Pada abad ke-8 M, terutama di periode Nara, sumo mulai berkembang menjadi pertandingan antar orang-orang kuat.
Kontes seperti ini disebut tsuji-zumo, dan kerap diselenggarakan dengan hadiah uang tunai. Para samurai pun sering ikut serta.
Namun, tsuji-zumo saat itu masih belum memiliki aturan yang jelas. Tak jarang, pertandingan berakhir tragis hingga memakan korban jiwa.
Selain itu, ada pula kanjin-zumo, yaitu pertandingan sumo yang diadakan di kuil Shinto.
Tujuannya untuk menggalang dana agar kuil bisa tetap beroperasi.
Dari sini, terlihat bagaimana sumo sudah sejak lama menjadi bagian dari kegiatan sosial dan keagamaan masyarakat Jepang.
Baca juga:
Gerakan-gerakan khas dalam sumo ternyata memiliki makna spiritual yang kuat.

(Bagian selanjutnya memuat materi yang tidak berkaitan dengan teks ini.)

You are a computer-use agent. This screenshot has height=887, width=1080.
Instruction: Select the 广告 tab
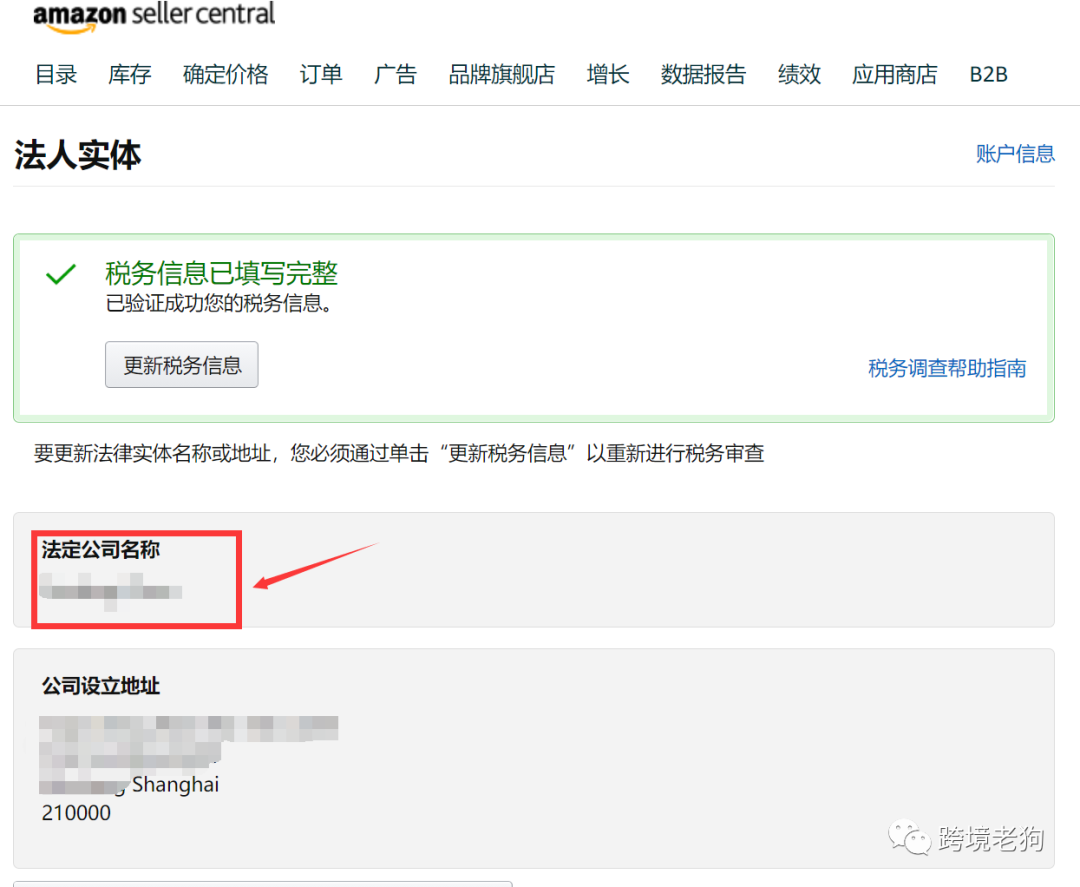395,74
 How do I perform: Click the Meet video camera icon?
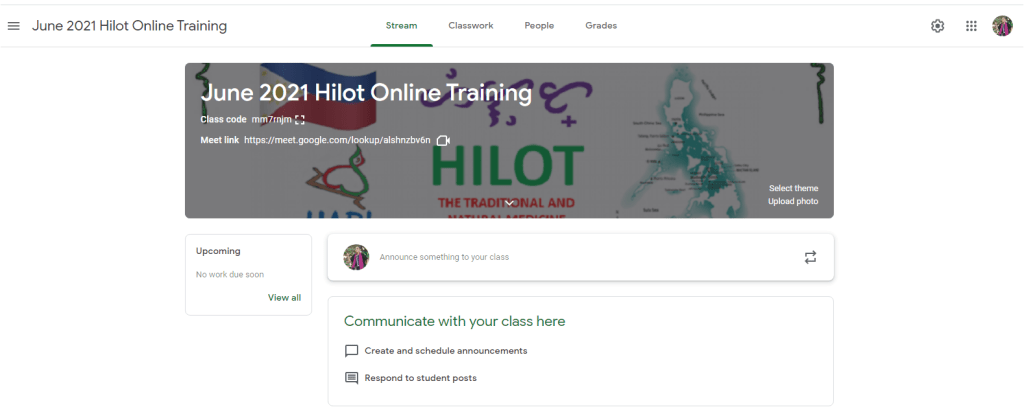pyautogui.click(x=443, y=141)
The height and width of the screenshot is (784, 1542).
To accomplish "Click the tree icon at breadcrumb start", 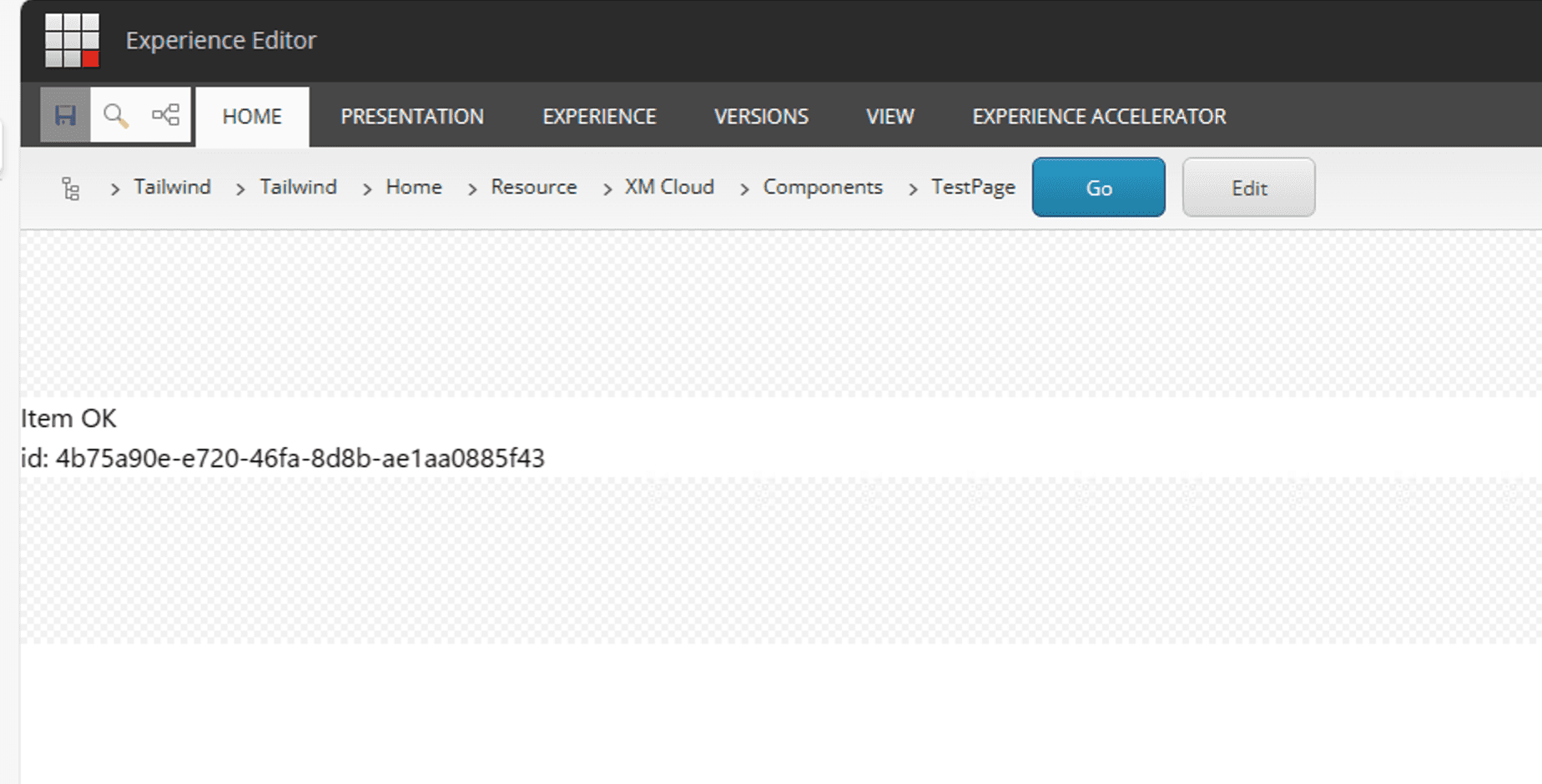I will 71,188.
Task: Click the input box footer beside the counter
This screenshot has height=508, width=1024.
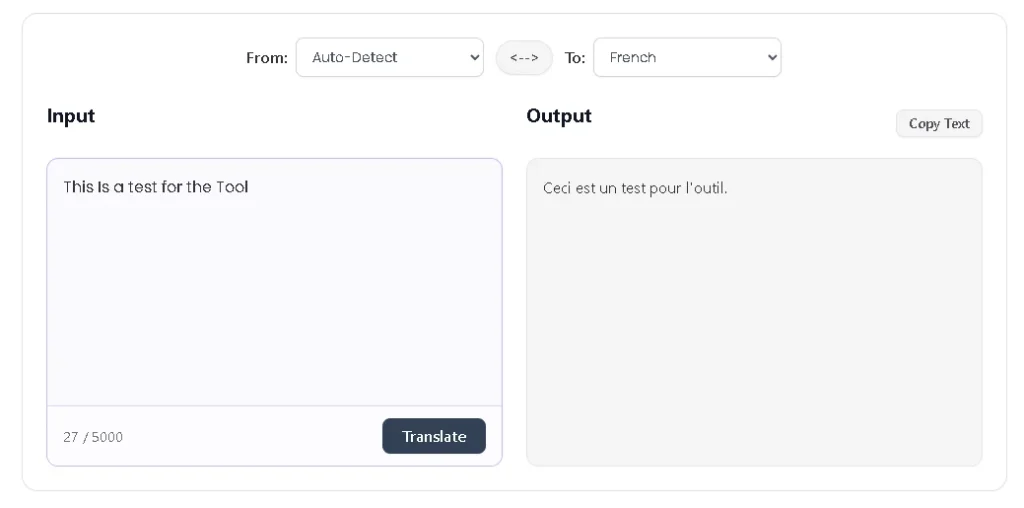Action: [x=250, y=437]
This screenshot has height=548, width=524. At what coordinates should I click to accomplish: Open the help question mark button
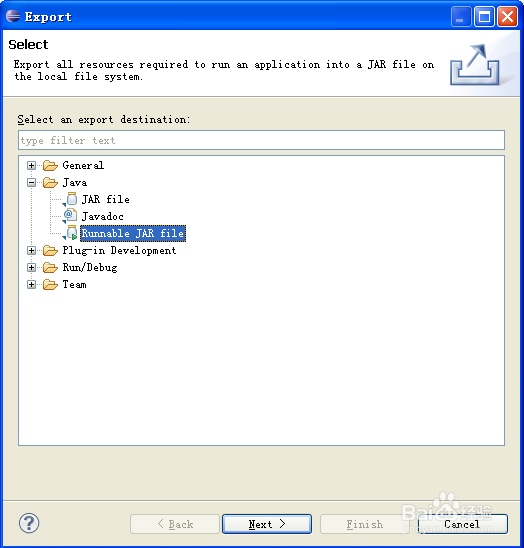[x=29, y=523]
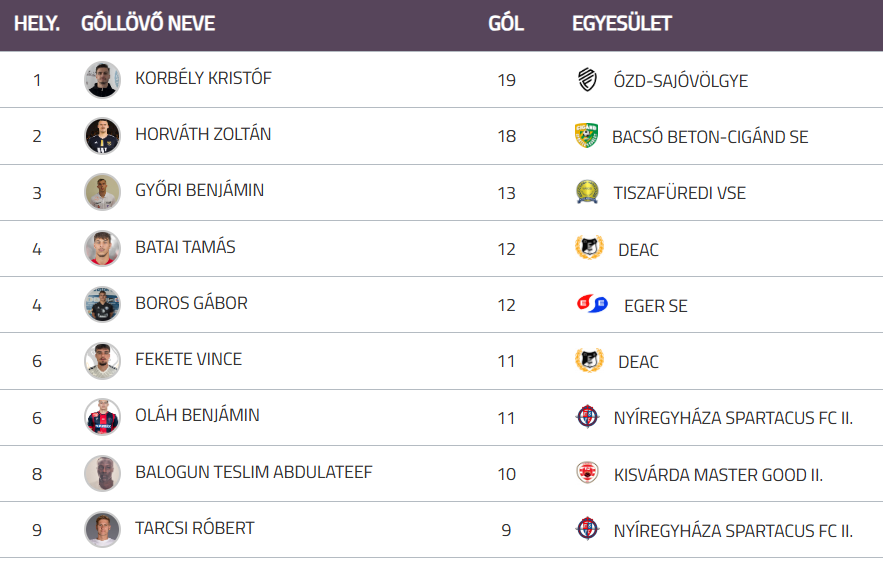This screenshot has height=564, width=883.
Task: Open Oláh Benjámin player page
Action: click(x=197, y=415)
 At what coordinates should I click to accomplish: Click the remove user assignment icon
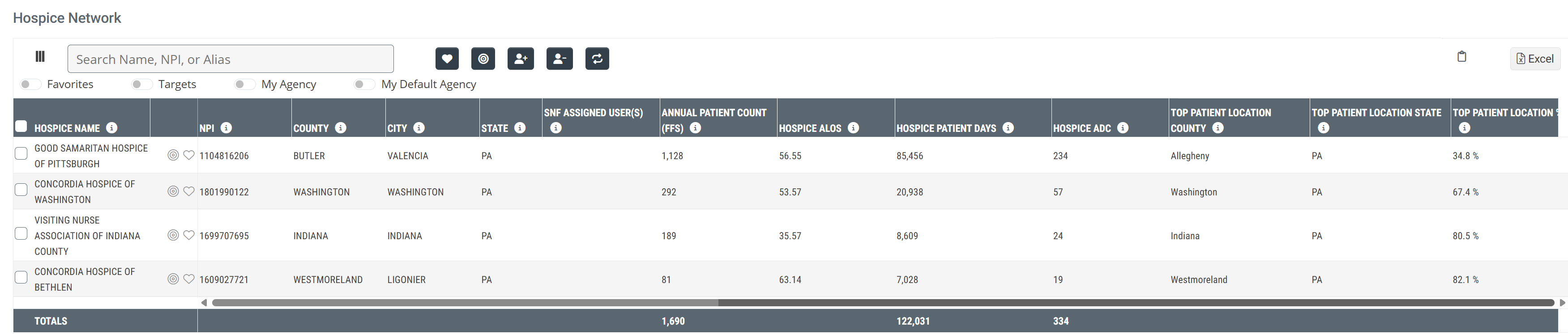[559, 59]
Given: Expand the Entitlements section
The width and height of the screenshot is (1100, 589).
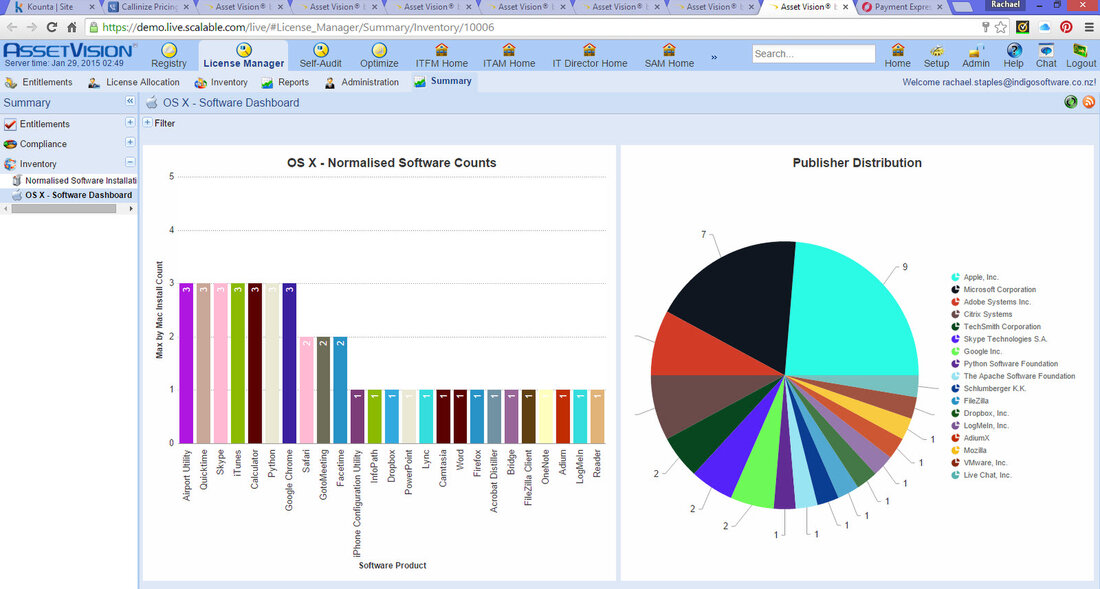Looking at the screenshot, I should (131, 123).
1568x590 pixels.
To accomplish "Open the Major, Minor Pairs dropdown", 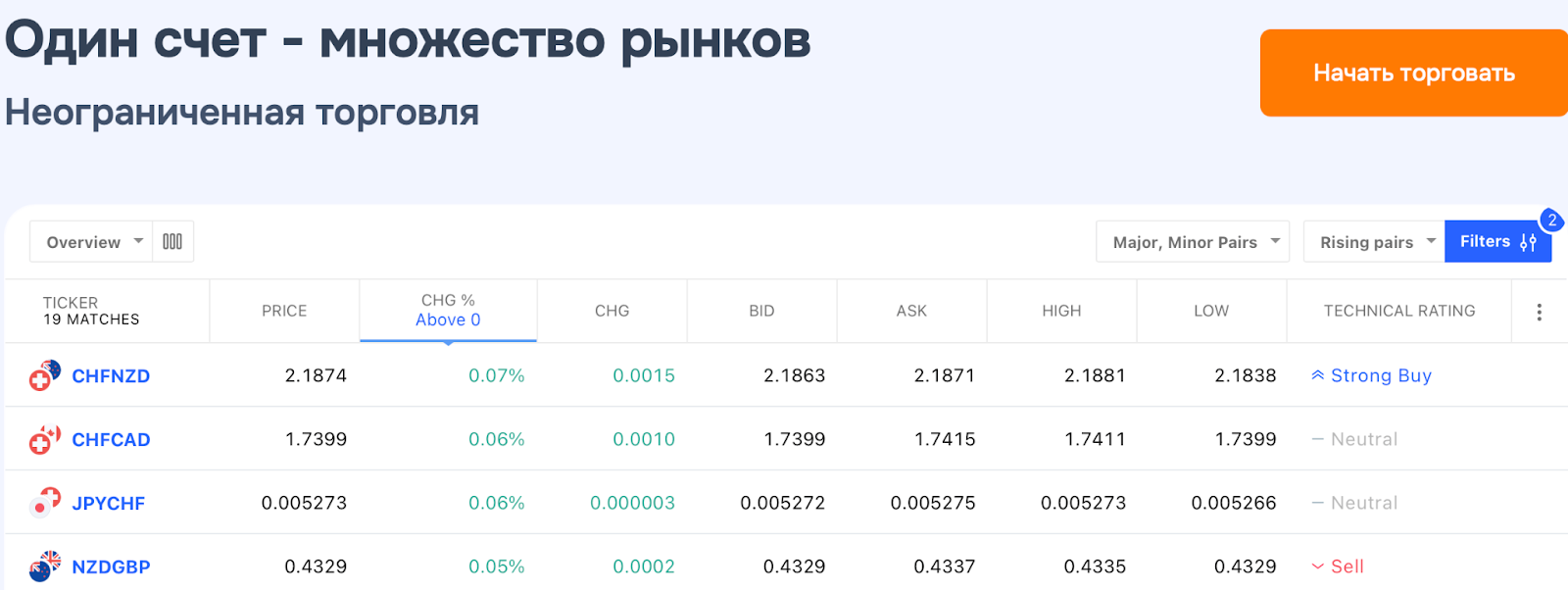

Misalnya, saat pesumo mengangkat satu kaki lalu menghentakkannya ke tanah dengan keras, gerakan ini disebut shiki.
Gerakan ini berasal dari kebiasaan para prajurit zaman dahulu yang ingin menakuti musuh sebelum pertempuran.
Bahkan dalam mitologi Shinto, Dewi Amaterasu pernah melakukan gerakan shiki saat menghadapi saudaranya yang sulit dikendalikan, Susanoo.